I liked 'Breakdown' (I remember them playing this on, I think, the Old Grey Whistle Test). I bought the debut album on the strength of it but that and subsequent stuff didn't do as much for me as I initially thought it would. I also bought the live _Pack Up The Plantation_ album in a last-ditch attempt to be converted but to no avail. Respect but no love.


----------



## bharbeke (Mar 4, 2013)

True, there is no substitute for actually hearing the music. That said, I have listened to the Greatest Hits album and watched some videos of live performances on YouTube. My level of interest in them is not extremely high, so I ask my questions mostly out of curiosity, not with the expectation that I will become a convert. I hope to get an idea of why some people are fans or to find out about a more obscure song that may appeal to me.


----------



## starthrower (Dec 11, 2010)

Petty and Springsteen fall into the same category for me. I don't care to listen to them. They don't have any songs that I truly love, and musically speaking, I don't find either band very interesting. I never was much into roots rock type bands. About the only group I really like is The Band. Those cats were/are great musicians and vocalists, and their tunes had nice arrangements. And Robbie Robertson's songs resonate with me in ways Petty and Springsteen never did.
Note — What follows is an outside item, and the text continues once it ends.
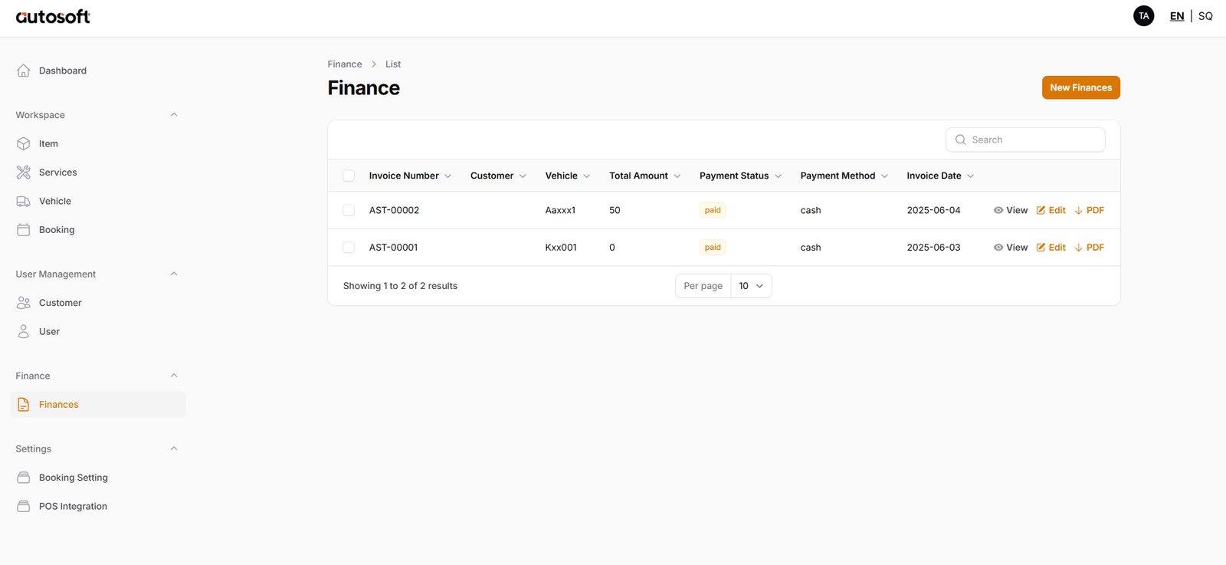Open the Per page dropdown
Screen dimensions: 1226x565
(750, 286)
I don't like nasal vocals either, so Petty's voice doesn't do it for me. Randy Newman is the only nasal guy I can listen to because he's so damn brilliant! Great songwriter, composer, humorist, and satirist.


----------



## Strange Magic (Sep 14, 2015)

bharbeke said:


> True, there is no substitute for actually hearing the music. That said, I have listened to the Greatest Hits album and watched some videos of live performances on YouTube. My level of interest in them is not extremely high, so I ask my questions mostly out of curiosity, not with the expectation that I will become a convert. I hope to get an idea of why some people are fans or to find out about a more obscure song that may appeal to me.
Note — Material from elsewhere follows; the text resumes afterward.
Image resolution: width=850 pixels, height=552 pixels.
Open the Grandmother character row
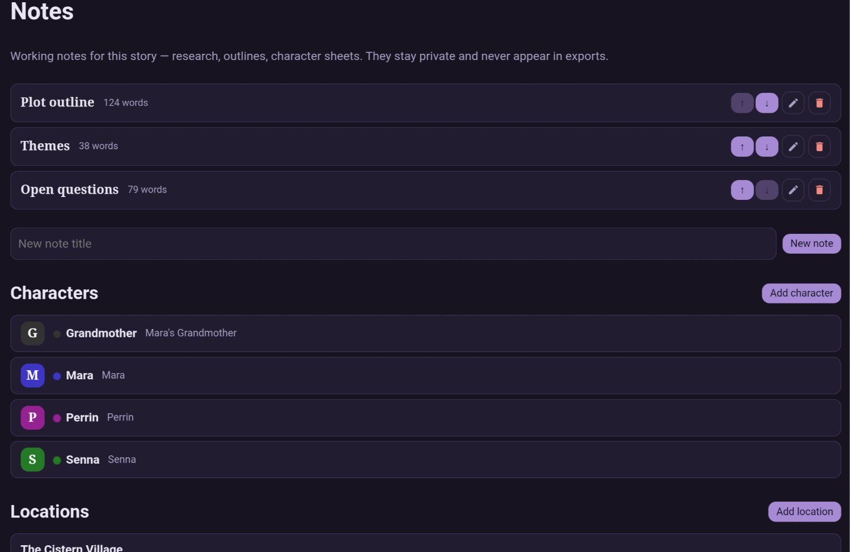[426, 333]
I think you will find that the reasons that people like or dislike any sort of music, art, whatever, are often ineffable. If you examine the reasons posted above for not liking the music of TP&Co., you will find them as elusive as any I might give for liking it. People usually find they like (or dislike) something, then set themselves the task of retroactively "explaining" why. But I will offer this tidbit: the song _The Waiting_, wonderfully presented on the live album, builds slowly to a cusp point where Petty begins cranking up the tension with "Don't let it kill you babe; don't let it get to you.", implying that the girl is also reaching a point of maximum tension from The Waiting-- and then comes the bursting of the dike, the release, the flood of happiness and excitement that comes, orgasmically if you like, in a rush to close out the song. Much great music hinges upon building to a cusp, then bursting through or over, and rushing headlong beyond.....


----------



## Kivimees (Feb 16, 2013)

I like Tom Petty best as a Wilbury.


----------



## starthrower (Dec 11, 2010)

Strange Magic said:


> the song _The Waiting_, wonderfully presented on the live album, builds slowly to a cusp point where Petty begins cranking up the tension with "Don't let it kill you babe; don't let it get to you.", implying that the girl is also reaching a point of maximum tension from The Waiting-- and then comes the bursting of the dike, the release, the flood of happiness and excitement that comes, orgasmically if you like, in a rush to close out the song.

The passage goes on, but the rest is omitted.